Study material:

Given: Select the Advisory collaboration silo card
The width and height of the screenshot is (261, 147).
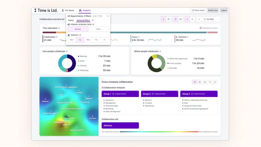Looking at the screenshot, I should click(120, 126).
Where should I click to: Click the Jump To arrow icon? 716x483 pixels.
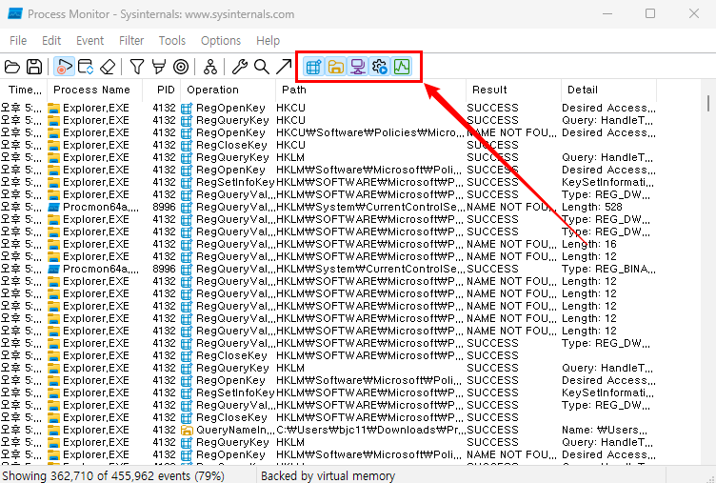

==

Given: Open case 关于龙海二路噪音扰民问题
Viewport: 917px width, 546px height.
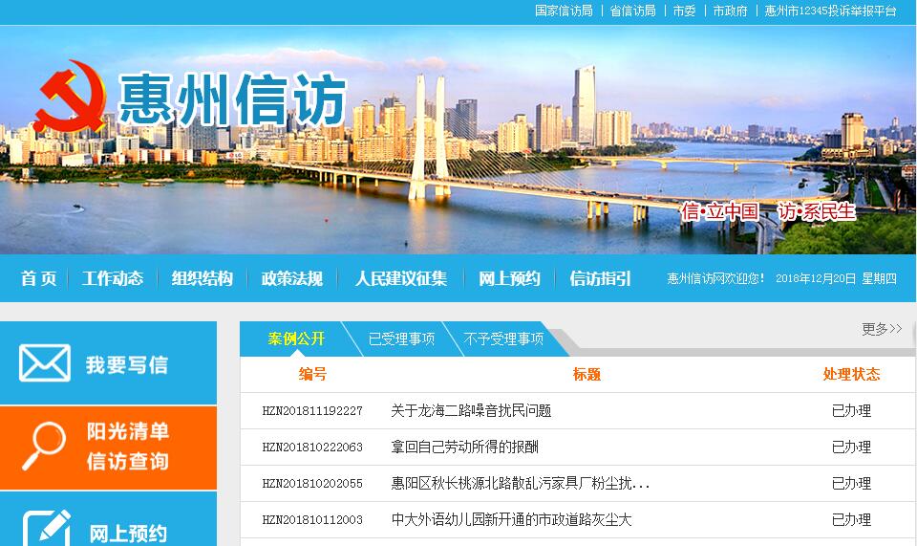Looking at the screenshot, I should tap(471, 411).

What you have to do: Pictures aside, print exactly the lines above starting with the one containing "Given: Select the" and going on through the one containing "Where should I".

Response:
Given: Select the Advisory collaboration silo card
The width and height of the screenshot is (261, 147).
Looking at the screenshot, I should click(120, 126).
Where should I click to: Click the Jump To arrow icon? 716x483 pixels.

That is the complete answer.